[通常モード] [URL送信]
鍵が届いた、心の扉を開ける鍵だ(アカヒカ)
■ロトムと出会うための鍵を受け取ったヒカリとやぶれたせかいに残ったアカギ。















調子が悪い。具体的に言うと身体がだるく、やる気がおきない。ポケモントレーナーとしては最悪の状況にヒカリは陥っていた。人間である以上、やる気が出ない日などあってもおかしくはないのだが、ヒカリの場合症状が長いから困っていた。それが始まったのはやぶれたせかいを出てから。症状が重くなり始めたのがハードマウンテンの入り口でギンガ団の幹部であったマーズ・ジュピターと戦った後である。










バクと別れ、少し休養を取ろうかと思ったヒカリは、ポケモンセンターに手持ちのポケモン達を預け、ショップへと向かった。ショップに売っているものはポケモン専用の道具ばかりではない。旅をするトレーナーの為に、食糧から薬まで様々なものが置いてある。滋養強壮の栄養ドリンクでもないかな、とドリンクコーナーを見ていると、ふとどこからか視線を感じた。どこだろうと辺りを見回すと、カウンターの近くにいた配達員がこちらをじっと見ていた。なんだろうと不思議に思っていると、その配達員はこちらに歩み寄ってきた。

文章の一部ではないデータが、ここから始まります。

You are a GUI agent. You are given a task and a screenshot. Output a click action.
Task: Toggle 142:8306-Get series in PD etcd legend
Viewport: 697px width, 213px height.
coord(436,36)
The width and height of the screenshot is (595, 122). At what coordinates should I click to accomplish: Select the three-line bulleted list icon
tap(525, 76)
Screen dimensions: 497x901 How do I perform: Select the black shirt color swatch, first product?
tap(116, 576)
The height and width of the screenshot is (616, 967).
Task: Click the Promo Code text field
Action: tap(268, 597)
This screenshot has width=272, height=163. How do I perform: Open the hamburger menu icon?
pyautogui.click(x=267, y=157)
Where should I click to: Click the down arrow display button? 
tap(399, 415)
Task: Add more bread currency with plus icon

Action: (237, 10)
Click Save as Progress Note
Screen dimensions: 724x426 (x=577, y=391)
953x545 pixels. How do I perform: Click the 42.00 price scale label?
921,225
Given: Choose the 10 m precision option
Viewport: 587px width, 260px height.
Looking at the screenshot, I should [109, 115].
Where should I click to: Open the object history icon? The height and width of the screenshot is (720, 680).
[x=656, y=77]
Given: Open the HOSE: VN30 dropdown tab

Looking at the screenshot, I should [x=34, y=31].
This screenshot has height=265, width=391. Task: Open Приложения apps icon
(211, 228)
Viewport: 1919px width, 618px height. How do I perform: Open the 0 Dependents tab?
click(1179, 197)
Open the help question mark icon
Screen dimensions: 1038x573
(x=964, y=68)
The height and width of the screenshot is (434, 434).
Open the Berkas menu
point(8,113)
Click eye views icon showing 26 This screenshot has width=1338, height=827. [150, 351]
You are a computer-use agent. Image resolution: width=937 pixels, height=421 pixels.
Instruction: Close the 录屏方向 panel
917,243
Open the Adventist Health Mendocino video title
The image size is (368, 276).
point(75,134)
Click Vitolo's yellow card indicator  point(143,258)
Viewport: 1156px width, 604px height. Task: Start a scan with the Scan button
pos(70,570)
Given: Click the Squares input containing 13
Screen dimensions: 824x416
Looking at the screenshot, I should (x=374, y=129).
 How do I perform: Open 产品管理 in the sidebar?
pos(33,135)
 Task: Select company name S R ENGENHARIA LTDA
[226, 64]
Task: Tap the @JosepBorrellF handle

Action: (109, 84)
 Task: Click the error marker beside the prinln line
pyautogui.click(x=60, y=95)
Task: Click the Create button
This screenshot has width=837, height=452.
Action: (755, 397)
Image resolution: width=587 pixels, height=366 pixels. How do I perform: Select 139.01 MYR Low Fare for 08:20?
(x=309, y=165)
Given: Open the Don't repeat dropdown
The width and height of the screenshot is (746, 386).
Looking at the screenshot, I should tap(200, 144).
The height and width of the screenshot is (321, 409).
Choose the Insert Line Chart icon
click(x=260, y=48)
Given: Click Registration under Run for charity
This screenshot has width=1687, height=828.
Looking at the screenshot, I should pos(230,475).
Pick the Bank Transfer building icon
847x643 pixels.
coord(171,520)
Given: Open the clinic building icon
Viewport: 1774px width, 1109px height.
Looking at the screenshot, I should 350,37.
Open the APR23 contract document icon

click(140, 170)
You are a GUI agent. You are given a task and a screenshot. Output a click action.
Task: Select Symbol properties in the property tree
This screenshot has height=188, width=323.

「あの、失礼ですが、シンオウ地方チャンピオンの、ヒカリ様でしょうか?」



「ええ、ヒカリは私ですけど・・・。」




配達員は安堵の表情を浮かべ、にこりと笑って小さな箱を取り出した。




「お届けものです。」



「・・・どなたからですか?」



「私はただの配達員ですので、存じ上げません。」



「・・・はぁ。」




差出人不明の贈り物を受け取る。やけに軽いその箱を振ると、小さなものが音をたててその存在を主張した。ひとまず配達員にお礼を言い、ヒカリはポケモンセンターへと戻る。預けていたポケモンを貰い、近くのソファに座って箱の中身を確かめる。




「・・・?」




箱から出てきたのは、小さな鍵だった。持ち手のところには、どこかで見たことのあるようなポケモンの形をしたキーカバーが付いている。しかし、ヒカリにはその鍵が何の鍵かはわからなかった。悩んでいると、ふっと目の前が暗くなる。




「あら、がきんちょ。奇遇すぎて腹が立つわね。」




視線を上げるとハードマウンテンで普通の女の子になる、と宣言してアカギを探しに行ったはずのマーズだった。髪形は変わらぬものの、その服装はギンガ団のものではなかった。宣言通り、普通の女の子に戻るようだ。もっとも、女の子、と呼べる歳かどうかは定かではないが。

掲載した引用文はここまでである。